PROBLEM TO SOLVE: Every line from the one holding "You are a GUI" to the end of the entries should be repeated exactly, with the pictures left out.
* * * * * * *
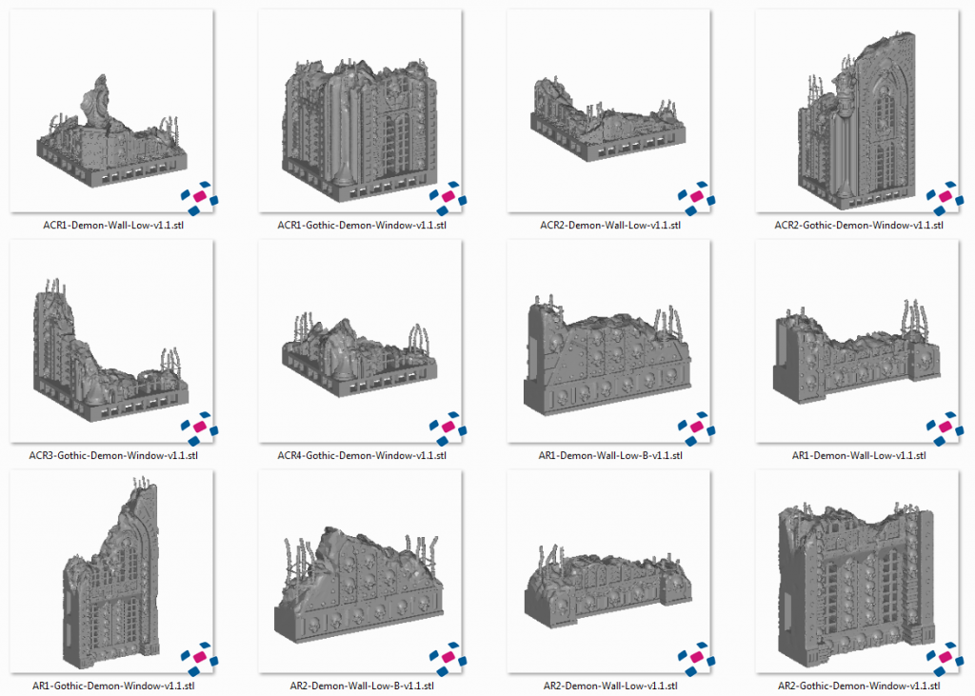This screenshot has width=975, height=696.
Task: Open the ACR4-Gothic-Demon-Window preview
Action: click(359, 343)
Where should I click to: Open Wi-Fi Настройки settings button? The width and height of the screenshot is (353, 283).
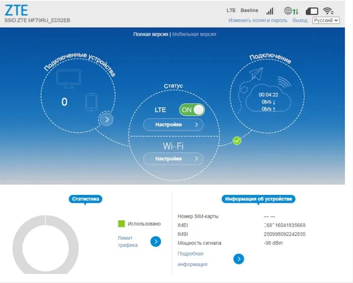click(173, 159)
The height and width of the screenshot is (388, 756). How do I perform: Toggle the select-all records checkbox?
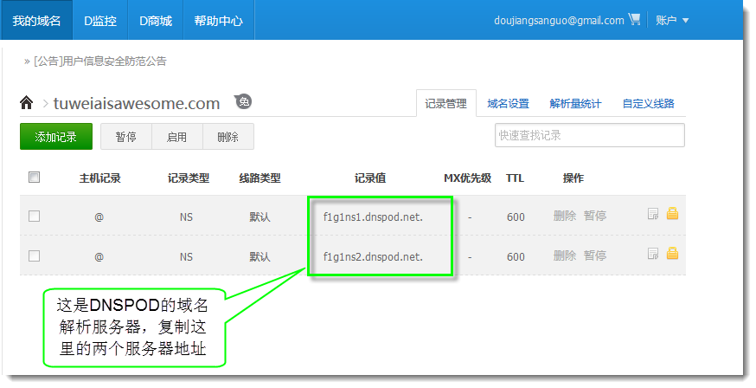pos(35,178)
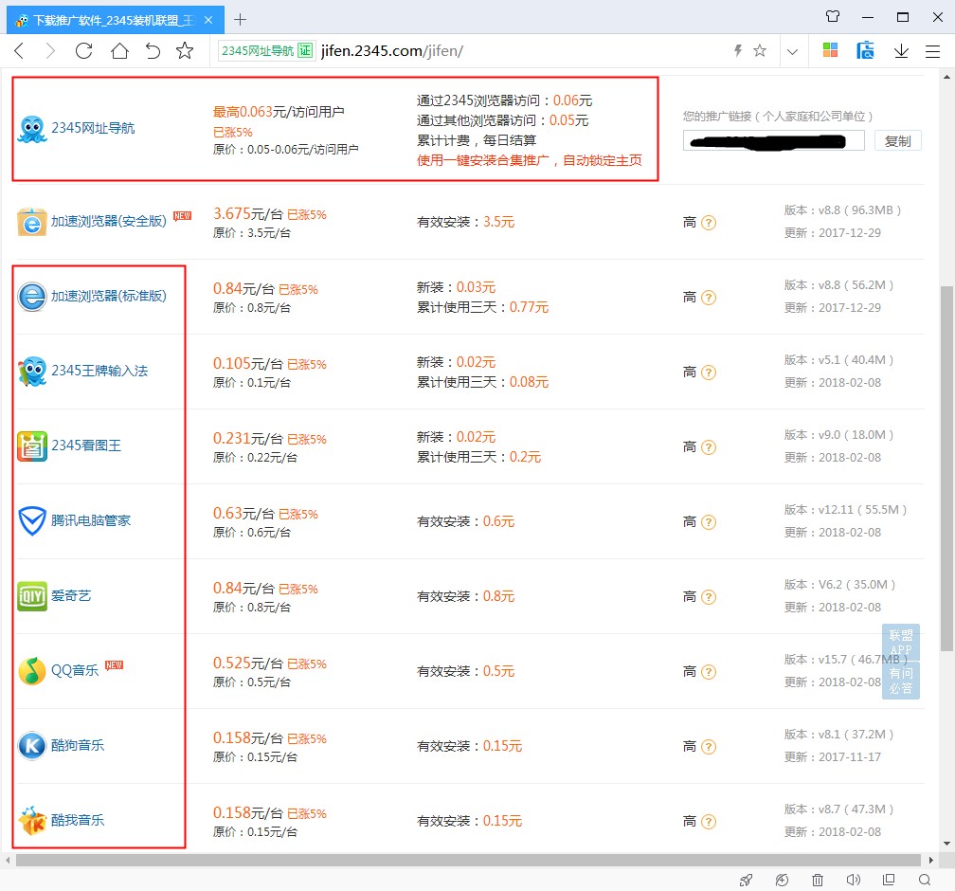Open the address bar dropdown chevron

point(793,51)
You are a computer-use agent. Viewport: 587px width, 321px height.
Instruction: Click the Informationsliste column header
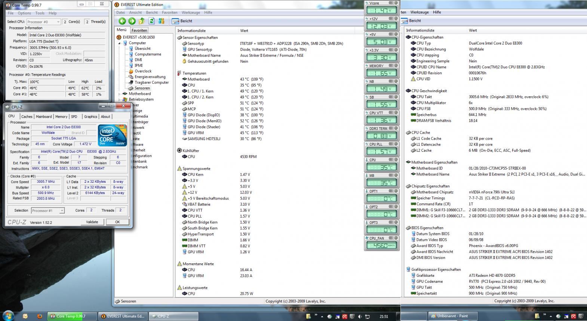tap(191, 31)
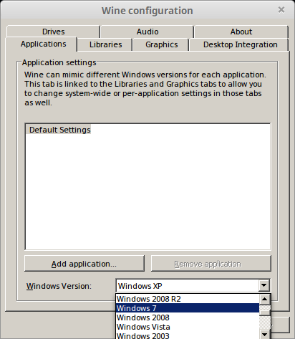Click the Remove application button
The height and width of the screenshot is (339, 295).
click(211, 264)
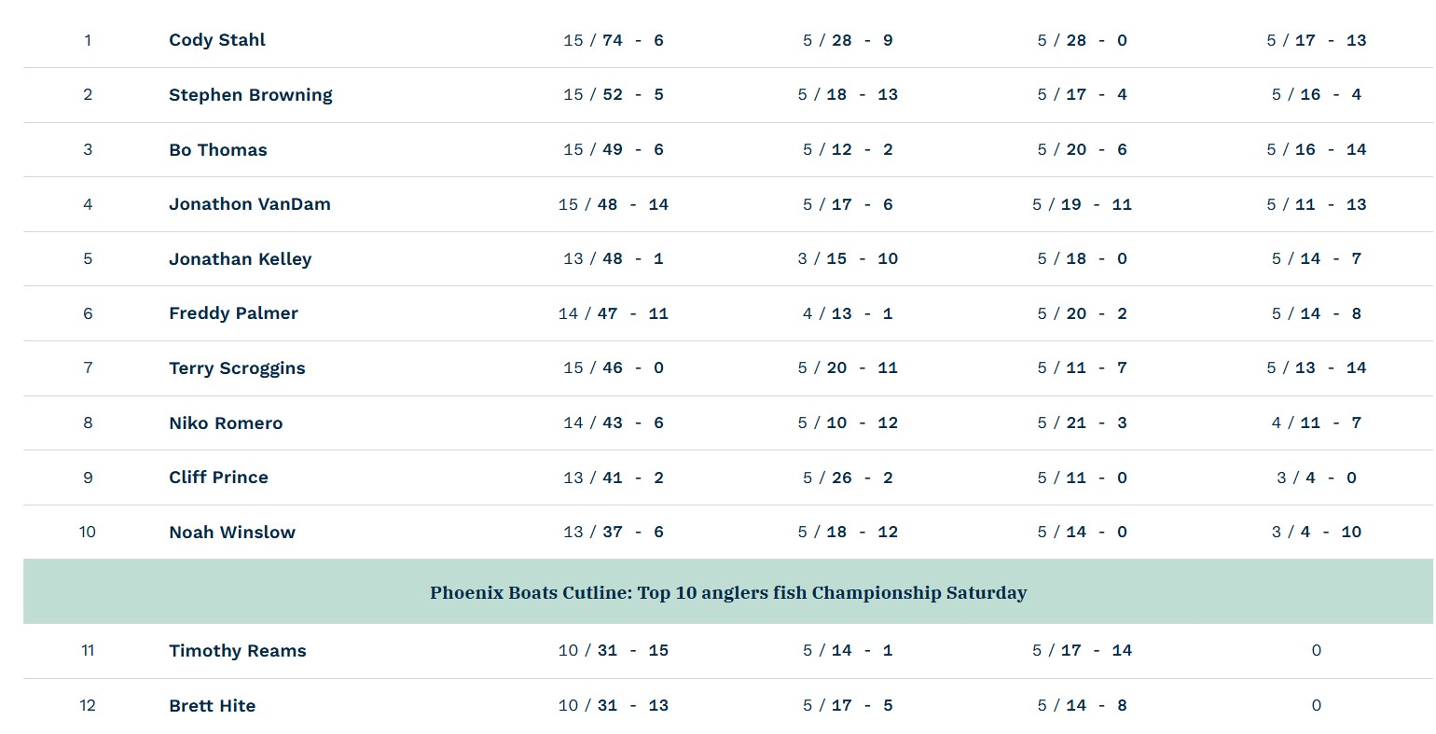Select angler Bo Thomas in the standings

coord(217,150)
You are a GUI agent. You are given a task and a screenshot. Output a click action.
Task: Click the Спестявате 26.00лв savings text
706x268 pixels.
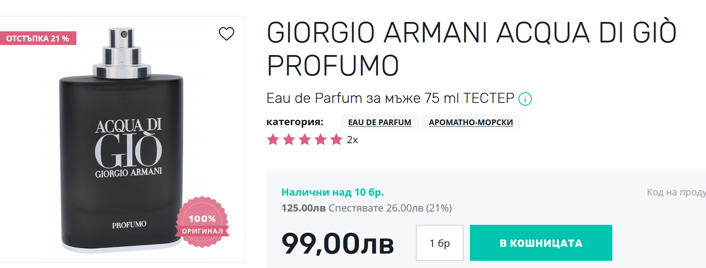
* * * * * * *
RESULT:
You are a GUI agent. You are given a task and a screenshot. Output a click action.
Task: Click the Спестявате 26.00лв savings text
706x268 pixels.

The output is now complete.